▶ **Material shown**:
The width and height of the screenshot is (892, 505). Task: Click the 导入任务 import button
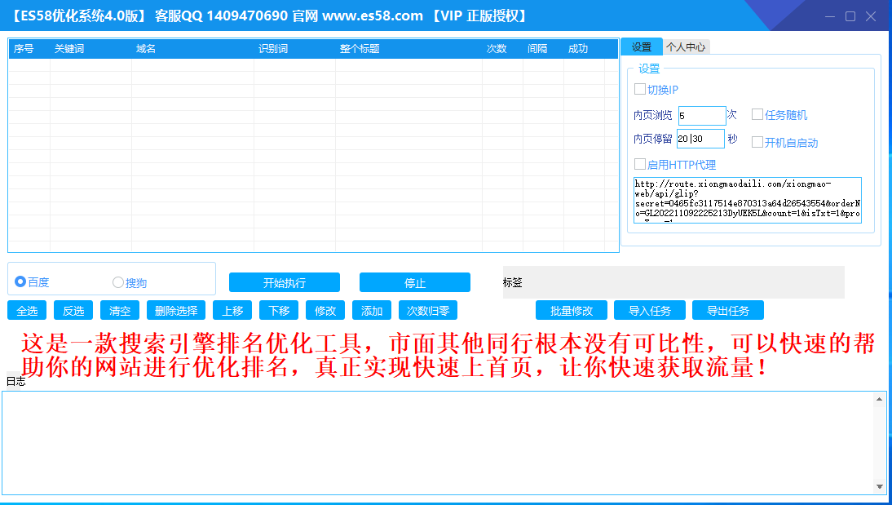click(x=650, y=311)
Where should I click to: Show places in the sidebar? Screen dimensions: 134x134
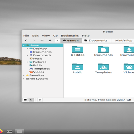click(x=25, y=100)
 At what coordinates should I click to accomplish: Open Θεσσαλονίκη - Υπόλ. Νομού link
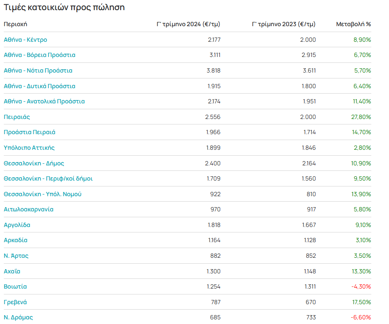coord(43,194)
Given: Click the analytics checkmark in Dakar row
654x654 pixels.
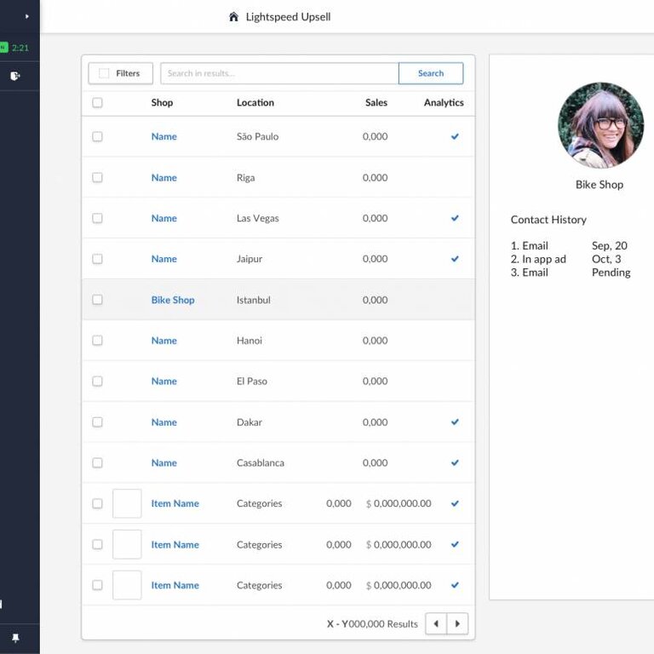Looking at the screenshot, I should 455,422.
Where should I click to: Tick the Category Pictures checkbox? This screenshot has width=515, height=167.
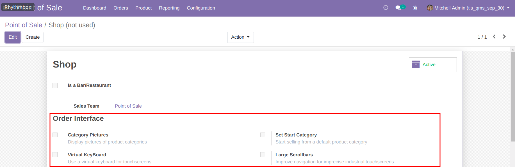(x=55, y=135)
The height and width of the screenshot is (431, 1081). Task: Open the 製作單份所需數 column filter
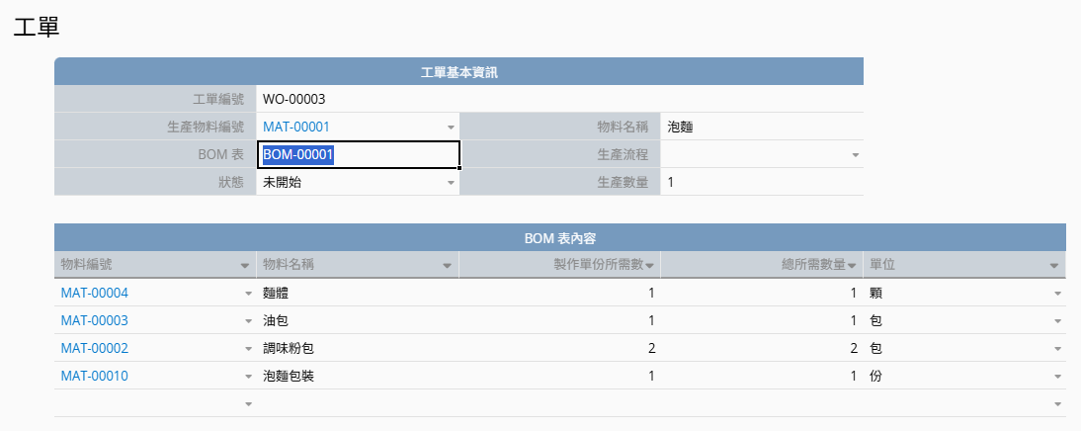click(649, 266)
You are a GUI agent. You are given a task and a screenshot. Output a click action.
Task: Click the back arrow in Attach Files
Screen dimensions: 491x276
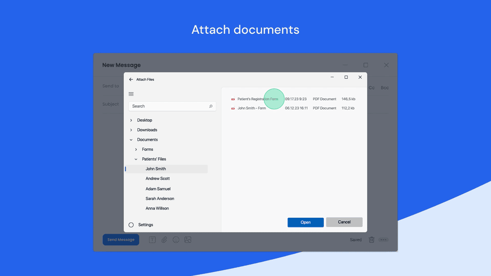(x=131, y=80)
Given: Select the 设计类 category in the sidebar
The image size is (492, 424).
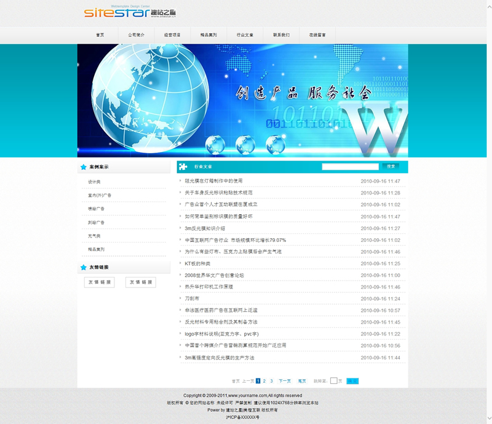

▶ **Your goal**: Copy verbatim the span that begins at the line containing "The height and" and ends at the last line of the material, inclusive of both; exclude pictures.

▶ **Written response**:
The height and width of the screenshot is (431, 1081). Task: Open the 製作單份所需數 column filter
click(649, 266)
You are a GUI agent. You are given a task and a screenshot. Output a click action.
Task: Click the back arrow in Attach Files
Screen dimensions: 491x276
(x=131, y=80)
Given: Select the 设计类 category in the sidebar
The image size is (492, 424).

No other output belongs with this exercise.